Under the skeptical questioning of his boss, Raul (Anthony Crivello), Ken traces his turbulent relationship with mysterious, sultry Abby (Katy Selverstone), the new girl in town, who happens to be a werewolf.

Abby isn’t shackled with mythical full moon, silver bullet baggage -- those elements are “metaphoric,” she explains. Instead, she periodically transforms to reconnect with her wild, animal urges (in a wry nod to Clarissa Pinkola Estes’ “Women Who Run With the Wolves.”).

The play’s charm lies in how this love affair, for all its bizarre extremes, still follows the same stages as every relationship. First, the infatuation: From the moment they first met, he knew she was special (admittedly a bit more so than he could have foreseen). Intrigued, they start sniffing around each other (literally, in her case).

In the heat of mutual attraction, things always start off great, but soon the limitations begin. Like every lover coming down to earth, Ken learns that the object of his affections isn’t quite the idealized creature he thought.

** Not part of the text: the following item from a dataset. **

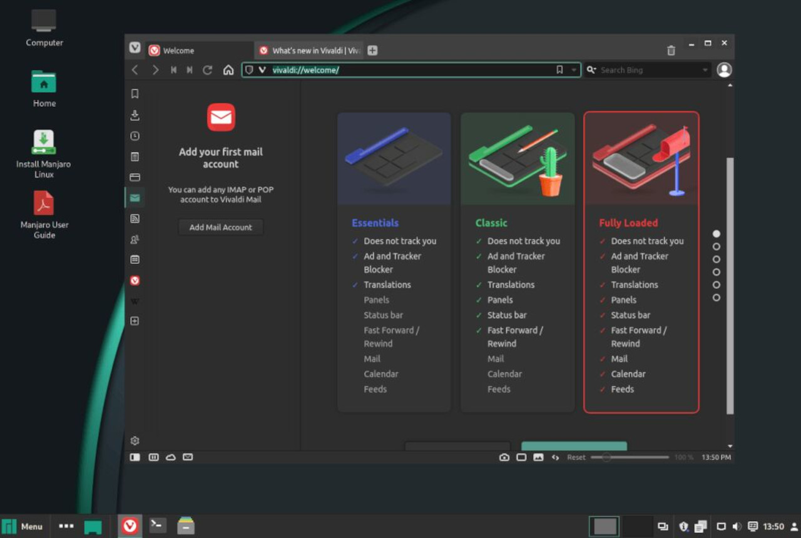The image size is (801, 538).
Task: Open the History panel in the sidebar
Action: [x=135, y=136]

For her part, Abby must face the risks that go with disclosure. “Anytime I share my secret with a man, the relationship starts to go south,” she confides in a hilarious exchange of feminine gripes with Ken’s ex, Pam (Niki Landau), now married to his fellow cop, Allen (Wes Berger).

In a riveting performance, Selverstone perfectly captures Abby’s feral, predatory oddness with the disarming directness of a creature completely comfortable in her own skin, even as she struggles to accommodate the compromises of relationship that threaten her fierce independence.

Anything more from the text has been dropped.